1 – Actuator
Following the results of the experiments in London in december and the characterization and modeling of the actuator, a paper was written and submitted to the IROS 2015 conference. First designs have also been made, together with Caspar Gruijthuijsen, for a 3mm version of the actuator. It is now being manufactured and tested.
2 – Tracking in the OR
Some parts of the recording equipment were redesigned in order to make the recordings easier :
– Incision sensor was placed in a ring connector that fits to the trocar. It is then fixed and its center is the incision site. The connector was designed by Manu Vander Poorten. I developed a specific calibration procedure in order to find the transformation from the ring sensor to the incision site. It is designed to be easy and fast, in order to integrate in the clinical workflow. Experiments showed an accuracy of a few millimeters in the calibration.

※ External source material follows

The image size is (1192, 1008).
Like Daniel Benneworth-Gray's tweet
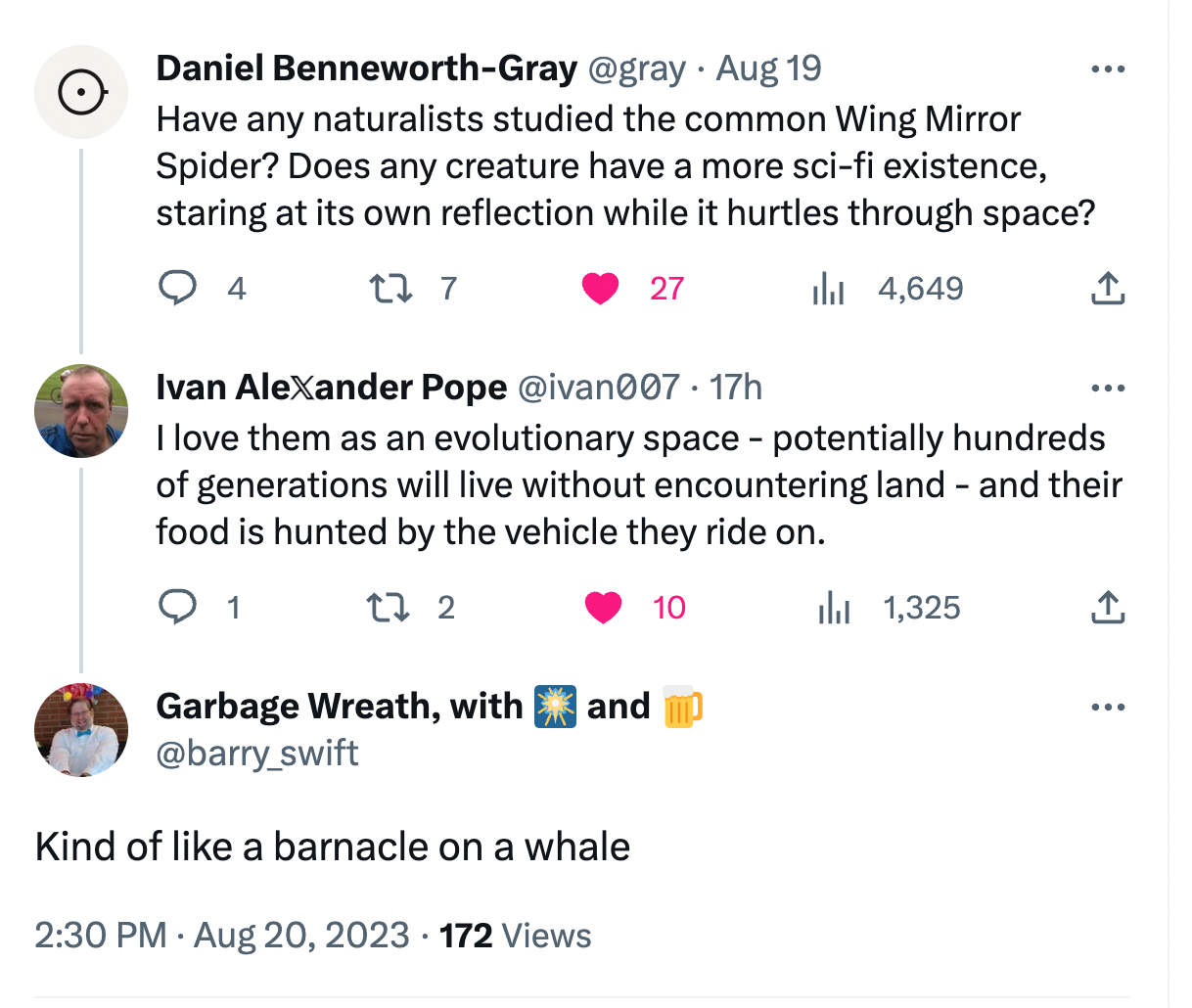click(x=600, y=289)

– A tabletop field generator from Aurora was ordered, which could be placed under the patient and limit the problems associated with the previous field generator. The workspace, precision and accuracy of the measurements were estimated by using a Krypton K600 metrology device available at KU Leuven as a reference. Results showed a good accuracy and precision in the tracking workspace. 3D drawings were made in order to ensure that this workspace is enough to allow recordings in the OR
– Tests were made in the operating table available in the lab, and showed good usability of the software and tracking performance. The system is now installed in the OR and measurements should start soon.

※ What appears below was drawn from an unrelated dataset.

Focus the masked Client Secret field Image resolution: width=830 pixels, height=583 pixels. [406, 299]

3 – Lab model for mimicking surgery
Ultrasound tests with the Surgical Touch model showed that Ultrasound imaging is very bad with this model. Several attempts have been made to rectify this, but ultimately the model had to be sent back to Canada. In order to be able to do experiments in the meanwhile, we developed an alternate solution. After checking of ultrasound compatiblity of different materials, a box was designed and manufactured. A model of placenta is also being developed. It is made to be both realistic-looking and visible in the ultrasound images. It will be used for simulating operations in the lab (and then observing/tracking movements of the operator), and for testing algorithms and devices developed.
4 – Virtual reality setup
Experiments were conducted in the virtual reality environment. An environment was designed in order to mimick the elementary steps of a TTTS procedures (follow the cord, find anastomoses, laser them, and finally perform the solomonization). Comparison of instruments virtually equipped with 1 dof or 2 dof bending at the tip was carried out, together with the ergonomical assessment of the handle interface. User tests were performed.